Progress

I went to Reed’s Parent-Teacher conference this afternoon. I’ve been looking forward to it ever since I signed up at the beginning of the school year. I love the staff at Reed’s school, and they always go out of their way to accent the positives during conferences. It’s about the only time I am guaranteed at least some good news in a meeting about one of the kids.

Today was no exception. His wonderful teacher greeted us at the door, and chatted with Reed and Owen while I filled out a survey. They she pulled out his test scores, homework pages, and notes. She started telling me what a joy he is to teach. How he is surprising her every day with his accomplishments. How well he gets along with the other kids in the class. He is social, engaging even. Wow! Then she pulled out the results of his reading tests.

He is reading between 6th and 7th grade level.

Yes, you read that right. My just-turned-six-year-old first grader is reading at a junior high level. His comprehension is lagging behind that a bit, but at a 3rd – 4th grade level is clearly not something to be concerned about. Her biggest concern is keeping him challenged. There aren’t many books she can offer him that will challenge his reading ability, without the subject matter being way over his head.

If I don’t watch out, he’s going to be smarter than me before middle school.

The Plot Thickens

I won’t bore you with the details of where I’ve been the last month or so. Suffice it to say it’s been a long couple weeks.

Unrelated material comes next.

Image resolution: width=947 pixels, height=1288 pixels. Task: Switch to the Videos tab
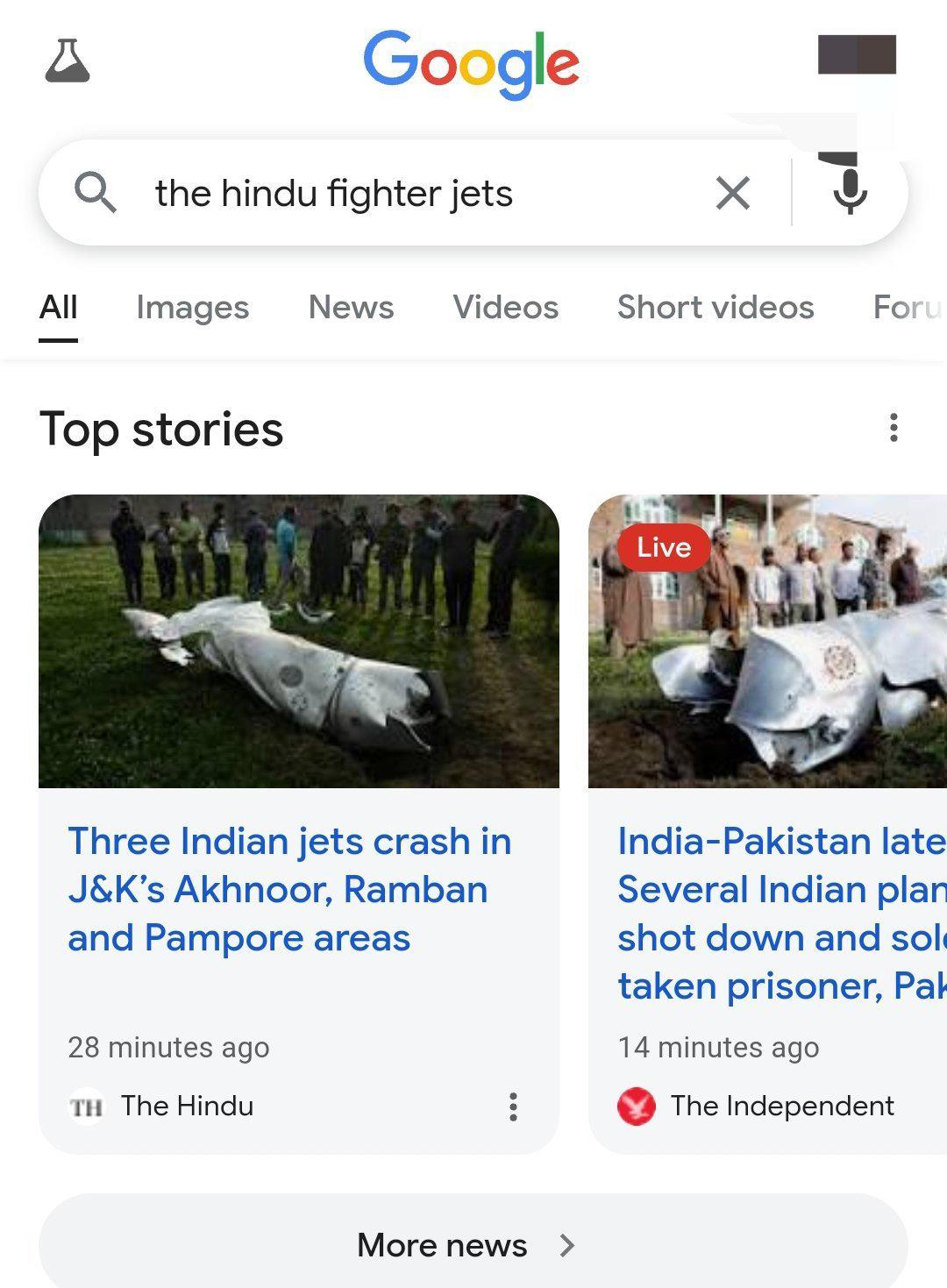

I thought Owen was going to be the lucky one here. The neurologist has declared him to be autism-free for the time being (although she recommended another eval after he turns 3 when it can be a little easier to spot Asperger’s). He has been discharged from speech therapy, and although he has started OT, he’s making great progress. Fast forward to Tuesday’s follow-up with the neurologist. I was expecting just a quick visit to update them on his progress since his visit in May. Imagine my surprise when she tells me she has finally been able to access his MRI from last November, and found something abnormal. He has been diagnosed with a Chiari Malformation. My first thought is to be completely terrified. Especially after she writes the order for the pediatric neurosurgeon and explains that he may need a surgery called a “decompression” in which they will enlarge the opening at the base of his skull. My next thought is to be really furious, because he had this MRI a year ago and they told me at the time that it was all clear. Why didn’t someone catch this last year? It turns out that this is the most likely cause of all his developmental delays, his feeding trouble, and his recent unexplained bouts of inconsolable crying (he’s probably having headaches but can’t tell us). My poor baby has been suffering, and it’s because they didn’t properly read the test. Seriously, why even DO the MRI if you’re not going to catch these things?

We meet with the neurosurgeon on November 27th. In the meantime, I’m trying really hard not to research this too much, because I don’t want to freak myself out too badly until I know what we’re dealing with. I have asked a few on-line friends who are dealing ith this condition for their recommendations of questions to ask and tests to request, but other than that, I’m trying to leave it be. Yeah, that’s not going to last long, lol.